Kruskal vs Prim, MST decision

The decision#

The question is given a connected weighted undirected graph, which minimum-spanning-tree algorithm do you reach for? In one sentence: Kruskal when the input is a sparse explicit edge list, Prim when the graph is dense or implicit; both are correct, and on distinct edge weights they return the same tree. The discriminator is not which algorithm "is faster" in some abstract sense. The discriminator is the shape of the input and the way that shape interacts with the cut property.

The flowchart#

The four-branch decision the page teaches. Density picks the algorithm; modeling tricks and parallelism layer on top. Most interview problems land at the top two branches.

Algorithms compared#

Both Kruskal and Prim are corollaries of the same theorem. The cut property says that for any partition of the vertices into two non-empty sets, the lightest edge crossing the cut belongs to some minimum spanning tree. CLRS proves this in Chapter 23 of the third edition (Chapter 21 of the fourth) as Theorem 21.1, the safe-edge theorem from which both algorithms drop out as special cases.^[1] Kruskal and Prim differ in how they pick the cut. Kruskal sweeps edges in weight order and lets the union-find structure decide which cut each edge crosses. Prim fixes the cut to "tree built so far" versus "everything else" and grows the tree one frontier vertex at a time.

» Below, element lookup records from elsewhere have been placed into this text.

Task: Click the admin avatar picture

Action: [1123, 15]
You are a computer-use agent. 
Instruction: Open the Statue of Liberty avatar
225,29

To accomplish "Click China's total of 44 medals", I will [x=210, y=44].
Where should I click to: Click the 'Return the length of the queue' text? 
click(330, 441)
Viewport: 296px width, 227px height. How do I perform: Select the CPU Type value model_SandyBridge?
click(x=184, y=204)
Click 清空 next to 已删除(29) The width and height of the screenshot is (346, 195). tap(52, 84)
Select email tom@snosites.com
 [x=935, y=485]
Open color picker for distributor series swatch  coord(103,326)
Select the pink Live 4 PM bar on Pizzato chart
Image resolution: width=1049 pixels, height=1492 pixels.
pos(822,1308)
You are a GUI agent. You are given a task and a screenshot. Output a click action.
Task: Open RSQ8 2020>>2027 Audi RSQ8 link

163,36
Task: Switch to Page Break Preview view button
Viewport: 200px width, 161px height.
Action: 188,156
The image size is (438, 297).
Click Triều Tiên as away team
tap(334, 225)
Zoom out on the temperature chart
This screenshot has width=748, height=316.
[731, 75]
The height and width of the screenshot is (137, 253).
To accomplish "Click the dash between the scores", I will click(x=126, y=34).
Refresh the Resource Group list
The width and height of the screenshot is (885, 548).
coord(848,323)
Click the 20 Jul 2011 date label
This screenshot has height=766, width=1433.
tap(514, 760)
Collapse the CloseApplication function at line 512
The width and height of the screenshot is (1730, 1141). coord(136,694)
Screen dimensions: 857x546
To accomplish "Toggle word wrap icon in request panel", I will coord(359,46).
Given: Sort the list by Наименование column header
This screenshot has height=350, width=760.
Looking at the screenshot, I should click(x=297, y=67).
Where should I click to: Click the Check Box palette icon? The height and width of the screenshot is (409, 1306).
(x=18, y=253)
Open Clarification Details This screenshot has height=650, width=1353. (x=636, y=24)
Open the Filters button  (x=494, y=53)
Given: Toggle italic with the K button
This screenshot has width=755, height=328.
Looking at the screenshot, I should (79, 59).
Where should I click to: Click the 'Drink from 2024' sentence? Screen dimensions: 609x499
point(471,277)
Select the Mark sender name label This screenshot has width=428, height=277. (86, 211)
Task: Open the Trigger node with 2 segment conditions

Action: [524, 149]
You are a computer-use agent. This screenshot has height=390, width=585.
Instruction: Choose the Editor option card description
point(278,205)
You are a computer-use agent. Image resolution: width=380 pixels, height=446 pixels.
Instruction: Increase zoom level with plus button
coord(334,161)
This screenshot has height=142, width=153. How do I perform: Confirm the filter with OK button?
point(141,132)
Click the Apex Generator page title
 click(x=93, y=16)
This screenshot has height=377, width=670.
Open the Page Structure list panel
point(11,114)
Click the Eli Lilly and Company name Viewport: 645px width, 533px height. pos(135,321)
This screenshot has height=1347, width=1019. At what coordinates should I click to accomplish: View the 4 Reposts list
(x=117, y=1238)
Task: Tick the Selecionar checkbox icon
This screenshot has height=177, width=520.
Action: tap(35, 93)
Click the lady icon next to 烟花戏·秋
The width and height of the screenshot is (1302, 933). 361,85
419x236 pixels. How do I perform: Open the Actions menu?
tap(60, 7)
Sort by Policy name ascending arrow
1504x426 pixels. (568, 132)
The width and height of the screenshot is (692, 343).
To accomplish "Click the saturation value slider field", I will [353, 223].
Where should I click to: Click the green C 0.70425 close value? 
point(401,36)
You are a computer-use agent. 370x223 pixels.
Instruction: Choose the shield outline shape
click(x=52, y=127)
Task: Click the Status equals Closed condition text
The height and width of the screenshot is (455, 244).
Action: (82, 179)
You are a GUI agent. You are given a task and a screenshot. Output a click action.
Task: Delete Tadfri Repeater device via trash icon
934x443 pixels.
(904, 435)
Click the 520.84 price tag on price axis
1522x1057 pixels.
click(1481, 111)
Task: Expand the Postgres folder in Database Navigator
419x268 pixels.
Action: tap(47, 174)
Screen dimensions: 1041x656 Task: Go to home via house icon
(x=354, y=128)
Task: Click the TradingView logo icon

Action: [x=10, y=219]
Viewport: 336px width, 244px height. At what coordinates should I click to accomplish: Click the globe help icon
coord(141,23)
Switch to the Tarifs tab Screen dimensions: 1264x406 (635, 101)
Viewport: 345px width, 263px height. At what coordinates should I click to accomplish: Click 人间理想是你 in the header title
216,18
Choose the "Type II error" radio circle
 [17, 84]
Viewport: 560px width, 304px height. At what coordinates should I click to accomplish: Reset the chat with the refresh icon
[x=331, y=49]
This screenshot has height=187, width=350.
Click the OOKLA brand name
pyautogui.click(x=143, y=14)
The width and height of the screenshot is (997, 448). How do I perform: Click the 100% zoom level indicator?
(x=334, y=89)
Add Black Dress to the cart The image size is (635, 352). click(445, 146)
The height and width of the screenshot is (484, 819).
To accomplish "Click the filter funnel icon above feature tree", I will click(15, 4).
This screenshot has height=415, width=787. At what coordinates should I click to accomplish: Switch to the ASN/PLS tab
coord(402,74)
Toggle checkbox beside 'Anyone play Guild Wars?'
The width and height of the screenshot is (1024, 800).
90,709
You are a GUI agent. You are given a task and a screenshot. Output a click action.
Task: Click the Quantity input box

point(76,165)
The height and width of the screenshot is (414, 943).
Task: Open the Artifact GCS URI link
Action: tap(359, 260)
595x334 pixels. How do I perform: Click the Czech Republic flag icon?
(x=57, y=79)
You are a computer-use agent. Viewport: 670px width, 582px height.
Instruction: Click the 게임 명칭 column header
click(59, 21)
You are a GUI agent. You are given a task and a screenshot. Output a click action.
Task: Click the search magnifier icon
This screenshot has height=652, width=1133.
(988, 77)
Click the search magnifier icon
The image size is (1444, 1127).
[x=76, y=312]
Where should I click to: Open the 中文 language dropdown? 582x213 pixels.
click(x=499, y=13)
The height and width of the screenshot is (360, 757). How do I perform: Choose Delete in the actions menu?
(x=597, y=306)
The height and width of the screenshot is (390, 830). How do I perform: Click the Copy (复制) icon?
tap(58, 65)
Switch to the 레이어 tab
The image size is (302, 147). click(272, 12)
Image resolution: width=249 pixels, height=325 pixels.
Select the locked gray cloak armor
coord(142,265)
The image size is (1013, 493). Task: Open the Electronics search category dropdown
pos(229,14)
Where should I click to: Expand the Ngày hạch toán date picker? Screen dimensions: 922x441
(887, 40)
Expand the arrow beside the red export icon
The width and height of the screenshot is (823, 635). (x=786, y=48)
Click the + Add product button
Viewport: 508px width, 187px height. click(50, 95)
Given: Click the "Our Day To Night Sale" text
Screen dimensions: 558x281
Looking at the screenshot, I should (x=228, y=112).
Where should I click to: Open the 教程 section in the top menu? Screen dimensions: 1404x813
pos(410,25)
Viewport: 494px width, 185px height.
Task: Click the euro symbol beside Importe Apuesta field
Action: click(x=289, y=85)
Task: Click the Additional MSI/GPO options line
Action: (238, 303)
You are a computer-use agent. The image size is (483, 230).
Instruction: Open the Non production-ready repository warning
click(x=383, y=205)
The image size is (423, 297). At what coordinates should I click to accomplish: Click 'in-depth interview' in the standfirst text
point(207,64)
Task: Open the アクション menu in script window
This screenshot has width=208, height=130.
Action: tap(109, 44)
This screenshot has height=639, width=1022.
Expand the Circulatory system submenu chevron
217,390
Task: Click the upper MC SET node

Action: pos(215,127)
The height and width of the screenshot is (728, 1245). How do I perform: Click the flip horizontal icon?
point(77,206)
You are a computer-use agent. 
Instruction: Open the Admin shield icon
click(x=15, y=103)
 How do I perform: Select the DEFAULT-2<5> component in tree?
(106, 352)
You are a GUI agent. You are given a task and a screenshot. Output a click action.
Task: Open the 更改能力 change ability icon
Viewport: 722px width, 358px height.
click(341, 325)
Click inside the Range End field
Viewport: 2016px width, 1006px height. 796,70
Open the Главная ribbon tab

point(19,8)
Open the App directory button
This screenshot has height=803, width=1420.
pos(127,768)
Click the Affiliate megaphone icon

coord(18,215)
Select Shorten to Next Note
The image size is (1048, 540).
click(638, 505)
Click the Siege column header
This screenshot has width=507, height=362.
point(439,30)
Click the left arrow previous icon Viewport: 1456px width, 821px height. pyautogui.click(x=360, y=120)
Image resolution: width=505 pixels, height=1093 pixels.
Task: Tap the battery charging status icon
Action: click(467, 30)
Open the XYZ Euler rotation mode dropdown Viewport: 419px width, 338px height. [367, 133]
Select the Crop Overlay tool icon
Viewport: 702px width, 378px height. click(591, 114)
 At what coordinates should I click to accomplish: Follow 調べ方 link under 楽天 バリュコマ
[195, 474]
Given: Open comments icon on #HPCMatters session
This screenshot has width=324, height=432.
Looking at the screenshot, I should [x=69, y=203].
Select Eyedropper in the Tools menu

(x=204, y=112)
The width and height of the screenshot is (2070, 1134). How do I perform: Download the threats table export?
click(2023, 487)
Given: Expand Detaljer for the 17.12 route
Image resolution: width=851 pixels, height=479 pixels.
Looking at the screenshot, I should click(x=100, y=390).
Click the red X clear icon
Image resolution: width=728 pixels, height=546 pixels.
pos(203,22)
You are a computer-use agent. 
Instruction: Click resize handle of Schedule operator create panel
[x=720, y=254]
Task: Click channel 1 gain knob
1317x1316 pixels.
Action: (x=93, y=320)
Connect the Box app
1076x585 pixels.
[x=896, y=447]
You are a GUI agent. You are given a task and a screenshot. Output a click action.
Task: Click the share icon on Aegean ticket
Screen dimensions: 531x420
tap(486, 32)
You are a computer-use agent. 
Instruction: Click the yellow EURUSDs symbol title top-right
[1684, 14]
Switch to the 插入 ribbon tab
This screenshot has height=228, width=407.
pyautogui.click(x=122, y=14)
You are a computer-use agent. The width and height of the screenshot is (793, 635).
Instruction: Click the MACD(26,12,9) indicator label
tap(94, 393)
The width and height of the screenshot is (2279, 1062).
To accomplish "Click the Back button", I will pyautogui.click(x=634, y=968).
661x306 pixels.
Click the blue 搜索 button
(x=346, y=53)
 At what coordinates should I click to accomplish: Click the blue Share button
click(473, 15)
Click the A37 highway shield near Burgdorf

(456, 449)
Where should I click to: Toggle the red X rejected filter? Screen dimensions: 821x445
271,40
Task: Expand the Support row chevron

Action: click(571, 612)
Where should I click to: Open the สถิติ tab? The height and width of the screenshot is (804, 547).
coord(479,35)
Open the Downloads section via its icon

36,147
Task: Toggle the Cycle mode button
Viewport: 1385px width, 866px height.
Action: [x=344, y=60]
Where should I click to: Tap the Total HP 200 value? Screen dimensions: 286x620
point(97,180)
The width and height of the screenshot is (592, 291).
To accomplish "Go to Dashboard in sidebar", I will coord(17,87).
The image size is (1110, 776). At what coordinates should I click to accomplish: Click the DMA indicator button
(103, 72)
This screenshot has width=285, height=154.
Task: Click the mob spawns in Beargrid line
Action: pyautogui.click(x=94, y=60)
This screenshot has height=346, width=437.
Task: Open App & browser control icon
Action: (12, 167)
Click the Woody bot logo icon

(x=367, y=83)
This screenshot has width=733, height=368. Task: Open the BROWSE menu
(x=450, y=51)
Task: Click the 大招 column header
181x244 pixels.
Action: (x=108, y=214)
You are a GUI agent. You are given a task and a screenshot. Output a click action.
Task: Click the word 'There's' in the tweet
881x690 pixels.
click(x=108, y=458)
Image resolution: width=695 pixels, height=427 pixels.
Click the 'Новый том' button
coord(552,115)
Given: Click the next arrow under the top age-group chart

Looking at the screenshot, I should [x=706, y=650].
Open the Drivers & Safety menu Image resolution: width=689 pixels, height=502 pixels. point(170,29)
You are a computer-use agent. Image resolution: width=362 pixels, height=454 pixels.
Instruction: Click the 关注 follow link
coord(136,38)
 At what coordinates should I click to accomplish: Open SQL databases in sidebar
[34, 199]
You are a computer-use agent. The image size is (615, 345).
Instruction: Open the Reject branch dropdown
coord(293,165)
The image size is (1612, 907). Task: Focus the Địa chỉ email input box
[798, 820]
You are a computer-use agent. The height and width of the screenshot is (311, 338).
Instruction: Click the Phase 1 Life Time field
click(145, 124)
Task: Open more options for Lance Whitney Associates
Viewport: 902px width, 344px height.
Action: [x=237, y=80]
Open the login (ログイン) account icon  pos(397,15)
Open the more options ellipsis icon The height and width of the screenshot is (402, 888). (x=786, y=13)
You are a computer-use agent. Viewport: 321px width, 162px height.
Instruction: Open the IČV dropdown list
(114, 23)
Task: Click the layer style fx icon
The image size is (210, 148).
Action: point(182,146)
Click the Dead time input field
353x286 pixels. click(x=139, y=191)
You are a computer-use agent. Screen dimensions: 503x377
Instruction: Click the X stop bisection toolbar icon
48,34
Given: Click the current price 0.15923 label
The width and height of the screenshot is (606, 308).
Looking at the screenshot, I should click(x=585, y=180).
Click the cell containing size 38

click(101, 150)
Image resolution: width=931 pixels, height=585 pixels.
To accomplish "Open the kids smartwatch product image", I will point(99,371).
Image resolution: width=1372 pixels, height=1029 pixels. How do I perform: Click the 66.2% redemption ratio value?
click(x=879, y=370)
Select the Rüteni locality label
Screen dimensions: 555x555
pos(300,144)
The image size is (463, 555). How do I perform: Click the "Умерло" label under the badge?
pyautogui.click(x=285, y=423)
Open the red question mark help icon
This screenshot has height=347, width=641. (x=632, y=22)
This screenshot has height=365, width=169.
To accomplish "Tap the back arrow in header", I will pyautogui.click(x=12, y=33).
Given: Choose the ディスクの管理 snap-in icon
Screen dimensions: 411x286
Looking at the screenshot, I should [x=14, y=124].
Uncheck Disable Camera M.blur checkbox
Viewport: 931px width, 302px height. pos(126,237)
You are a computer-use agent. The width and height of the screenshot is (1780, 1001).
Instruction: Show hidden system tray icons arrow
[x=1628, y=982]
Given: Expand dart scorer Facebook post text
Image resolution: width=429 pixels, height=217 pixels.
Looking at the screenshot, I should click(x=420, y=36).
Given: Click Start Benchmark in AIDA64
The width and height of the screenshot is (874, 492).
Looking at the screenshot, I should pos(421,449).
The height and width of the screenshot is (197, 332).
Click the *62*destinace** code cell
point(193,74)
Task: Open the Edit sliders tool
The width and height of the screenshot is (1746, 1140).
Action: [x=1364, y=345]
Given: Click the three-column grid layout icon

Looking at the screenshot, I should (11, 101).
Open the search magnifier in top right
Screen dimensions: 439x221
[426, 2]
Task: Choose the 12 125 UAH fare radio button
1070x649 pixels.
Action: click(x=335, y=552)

Kruskal: sparse, edge-list + union-find#

Pick Kruskal when the input is a flat list of weighted edges and the graph is sparse, so E = O(V) to O(V log V). The shape of the algorithm is the shape of the input: sort the edge list ascending by weight, walk it once, accept each edge whose endpoints sit in different components, halt at V - 1 accepts. The cycle check is a union-find call returning O(α(V)) amortized, effectively constant, so the post-sort loop is O(E α(V)) and the sort dominates at O(E log E).^[1:1]^[2] Note that O(E log E) and O(E log V) are equivalent up to constants because E ≤ V², so log E ≤ 2 log V.

The deeper reason to pick Kruskal: edges are first-class in its formulation. When the problem asks you to think about edges, which to keep, which to remove, which is critical, the flat sorted list is the natural data structure to perturb. Minimum spanning tree: Kruskal's algorithm carries the four-language reference and a worked seven-vertex example.

Time O(E log E). Space O(V + E) for the edge list and DSU. Disconnected graphs come for free: drop the early break and check accepted == V - 1 after the loop to detect whether the input was actually connected.

The proof of correctness drops out of the cut property in one step. When Kruskal considers an edge (u, v) and finds the endpoints in different components, the partition "u's component" versus "everything else" is a valid cut, and (u, v) is the lightest edge crossing it (every cheaper edge has already been processed and either accepted into one of the two components or rejected as cycle-closing). The cut property says taking that edge is safe.^[1:2] Repeat V - 1 times; the result is optimal. The rejection case is symmetric and goes by the cycle property: any rejected edge is the heaviest in the cycle it would close, so dropping it is also safe.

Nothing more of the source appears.